Penny Newman, chief people officer at law firm Lewis Silkin, agrees. “We’ve reduced the size of our headquarters to make more use of co-working spaces, but we’re preserving quiet areas for privacy,” she says. “We’re currently testing the exact proportion of traditional cellular to open-plan space to get the environment suited to the work we do.”
An antidote to this is what Christopher Allen, head of workplace consulting at Morgan Lovell, calls “universal design” – making a building accessible for all – for instance, not having curved corridors, which disorientates the visually impaired.
But while lawyers clearly need peace, plenty of others, particularly creatives, may need more stimulating environments. Andy Nairn, co-founder of ad agency Lucky Generals, says: “Creativity is fostered in environments that feel buzzy. As such our office is light and open, with plenty of social spaces. Smart chief executives see workplace design as an investment to get the best from their people, rather than a cost to be driven down to the bare minimum.”
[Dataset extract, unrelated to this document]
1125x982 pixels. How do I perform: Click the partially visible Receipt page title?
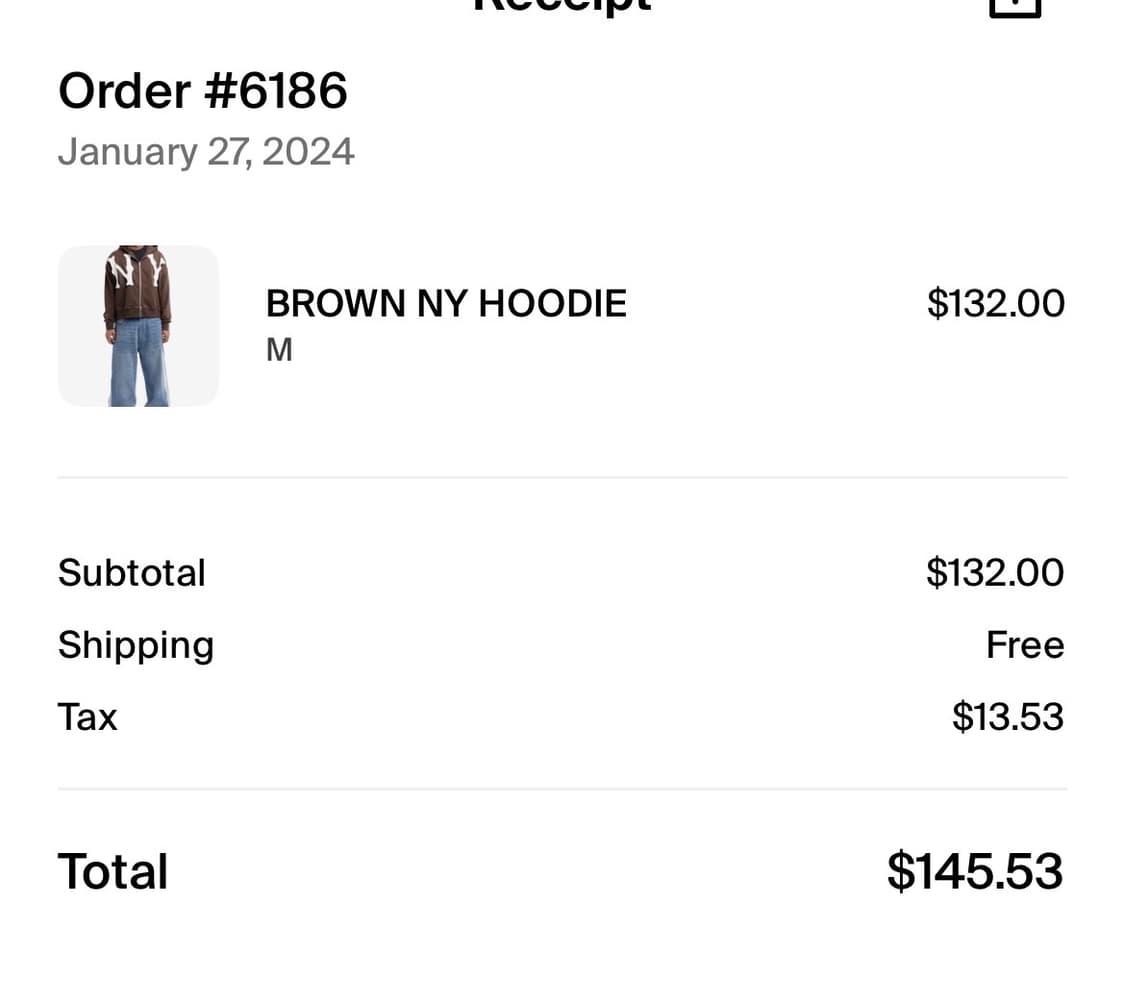(x=562, y=6)

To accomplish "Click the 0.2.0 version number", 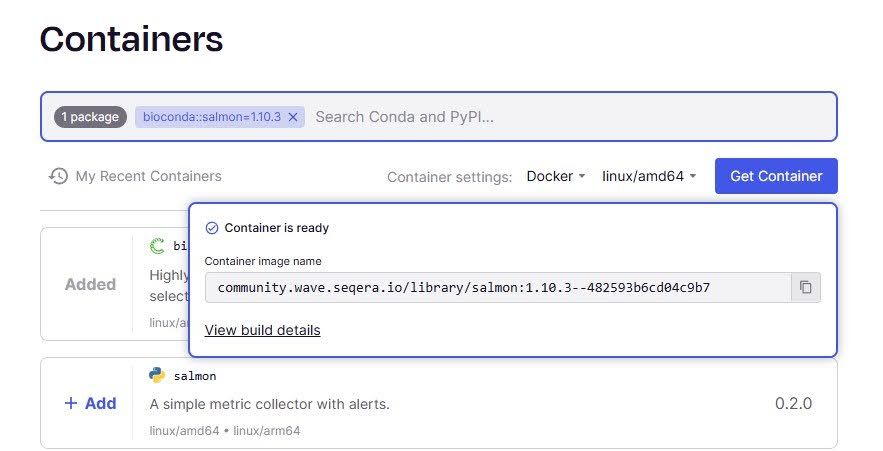I will pyautogui.click(x=793, y=403).

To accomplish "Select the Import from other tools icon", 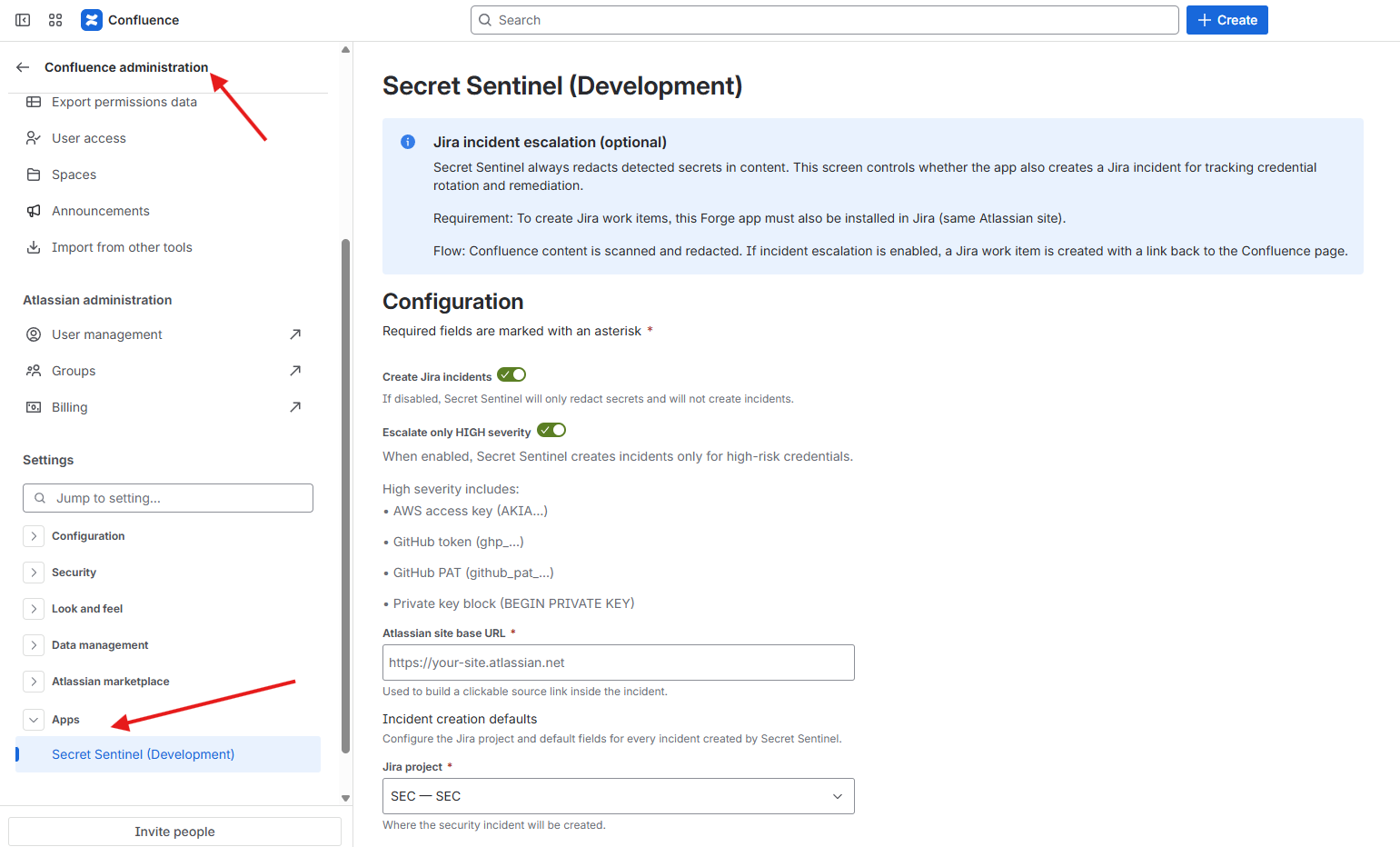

Smart chief executives see workplace design as an investment to get the best from their people, rather than a cost to be driven down to the bare minimum
Investing in good workplace design is investing in staff
Few argue design has no place at all. At the other end of the spectrum are highly stylised, luxuriant spaces, private members clubs serving as satellite workspaces or co-working spaces. Arguably the most decadent of the latter is The Ministry, a 850-workstation venue with 70ft bar and serviced meeting rooms.
Opened earlier this month, it is night-club brand Ministry of Sound’s first foray into workspace provision. Executive chairman Lohan Presencer doesn’t mince his words. “The shared workspace boom is becoming a rush to the bottom – all the same, with awful slogans on their walls. Because our DNA is entertainment, we know how to create environments people feel creative in. Some 70 per cent of The Ministry is office space; the rest is for mingling and enjoying being there,” he says.
It’s worth remembering funky offices attract and retain as well as enthuse. “A building is 10 to 15 per cent of a company’s overhead, much less than the 70 to 80 per cent staff are,” says TSK’s Mr Murray. “Investing in the former is money well spent if it makes your biggest cost – employees – happier.”
Perhaps the greatest irony about workplace design is that by its visual nature, it is the easiest investment to actually “see”, much more than wellbeing or engagement projects. “That’s why chief executives will still put money into workplace environment,” concludes Morgan Lovell’s Mr Allen. “While the RoI is hard to see, great design isn’t.”